- **TASK 1**:
Answer from the post on specified complexity:
(a) How many cards are in the standard deck used in the example?
(b) How does the post define specification?
(c) How many different amino acids can occupy any link in the enzyme's chain?
- **TASK 2**:
Reproduce everything in the post on specified complexity from "Let’s dissect this" down to "precisely how huge.".

- **EXCERPT**:
====

Complex Specified Information – It’s not that hard to understand
|May 20, 2007||Posted by Dave S. under Intelligent Design|
In another thread there’s a discussion about specified complexity. I think the problem with specification is it’s a subjective measure but it shouldn’t be hard to understand. Most people intuitively recognize it and draw conclusions from it. To explain I’ll use a deck of cards and a conclusion that just about any reasonable person, with or without knowing what specified complexity is, will recognize and draw the same conclusion based on it. Then I’ll present a like example from a living thing and ask you be the judge of whether there is specification.
Start with a standard deck of 52 playing cards. You are told that it has been shuffled thoroughly. Upon examination you find that the deck is perfectly ordered by suit and rank. Will you still believe it was shuffled? Probably not. Do you know you’ve based that conclusion on specified complexity? Probably not. Our brains are pattern recognition engines. You reach the conclusion intuitively.
Let’s dissect this with a bit of arithmetic. Any arrangement of 52 cards is as statistically likely as any other. A random shuffle has no preferred order as an outcome. One arrangement is just as likely as any other. My windows calculator says there are 8.0658175170943878571660636856404e+67 possible arrangements. That’s 8 followed by 67 zeroes and is calculated by entering 52 and then pressing the n! button which performs the calculation 52x51x50x49x48…x5x4x3x2. That is the complexity part – the number of possible arrangments is huge and there is no physical law that prefers one arrangement over another. Most people intuitively know the number of possible arrangements is a huge number without knowing precisely how huge.
If any one arrangement is as likely as any other why do we conclude the deck was not shuffled if we find it perfectly ordered by rank and suit? Because we intuitively employ the concept of specified complexity. The perfect ordering is a specification. Specification can be defined as an independently given pattern.
The problem with this is that specification is subjective. It is not a product of nature but rather a product of mind. We can’t, or at least I believe we can’t, come up with an objective formula that distinguishes specification from non-specification. But that doesn’t negate the fact that specification is tangible and can be practically employed to discriminate between chance and design as we can see with the deck of cards example above.
Now let us look at an example of specified complexity that exists in all living things. The video depicts the purpose and action of an enzyme called a topoisomerase. The enzyme is far more complex than a deck of cards. It is a sequence of hundreds of amino acids in a folded chain. Any link in the chain can be any one of 20 different amino acids. The order determines how it will fold and what biological activity (if any) it will possess. Does it have specification? You must be the judge of that.

====

- **DATA RECORDS**:
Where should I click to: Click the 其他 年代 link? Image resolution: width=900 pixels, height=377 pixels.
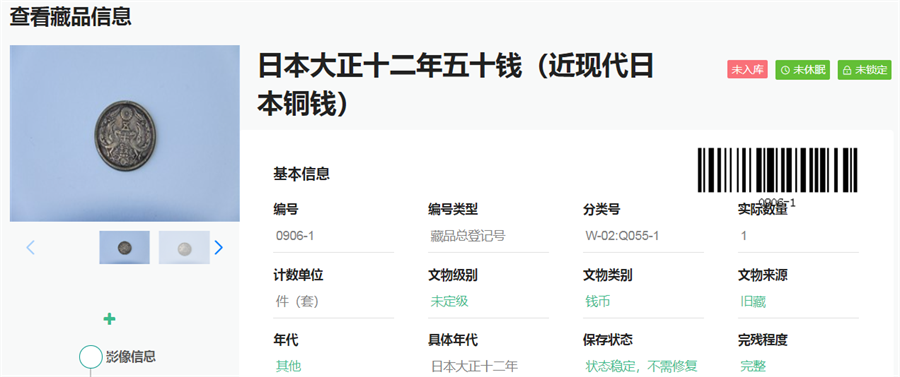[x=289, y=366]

====

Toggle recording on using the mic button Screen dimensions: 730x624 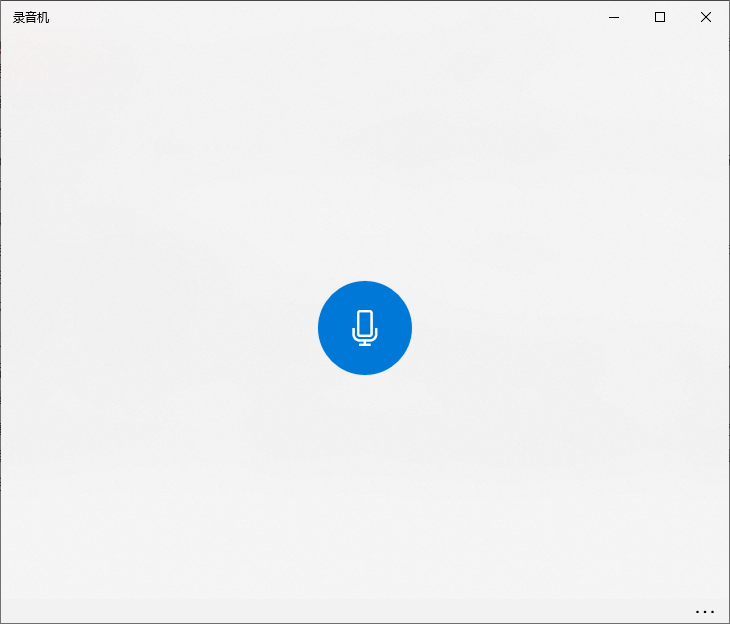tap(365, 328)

====

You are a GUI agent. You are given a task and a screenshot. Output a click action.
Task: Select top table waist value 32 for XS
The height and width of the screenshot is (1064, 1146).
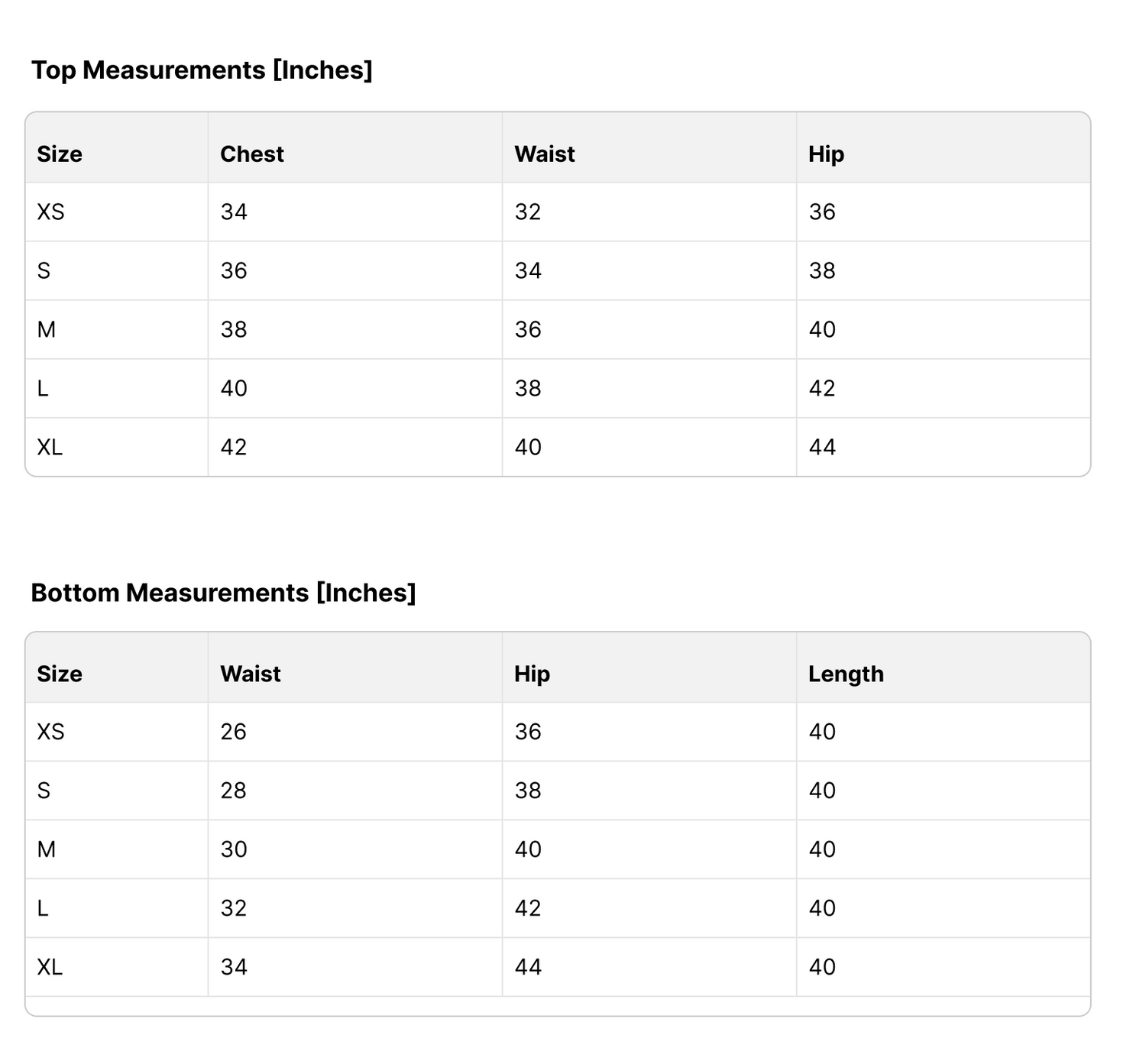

====

- **EXERCISE SOLUTION 1**:
(a) 52
(b) As an independently given pattern.
(c) 20

- **EXERCISE SOLUTION 2**:
Let’s dissect this with a bit of arithmetic. Any arrangement of 52 cards is as statistically likely as any other. A random shuffle has no preferred order as an outcome. One arrangement is just as likely as any other. My windows calculator says there are 8.0658175170943878571660636856404e+67 possible arrangements. That’s 8 followed by 67 zeroes and is calculated by entering 52 and then pressing the n! button which performs the calculation 52x51x50x49x48…x5x4x3x2. That is the complexity part – the number of possible arrangments is huge and there is no physical law that prefers one arrangement over another. Most people intuitively know the number of possible arrangements is a huge number without knowing precisely how huge.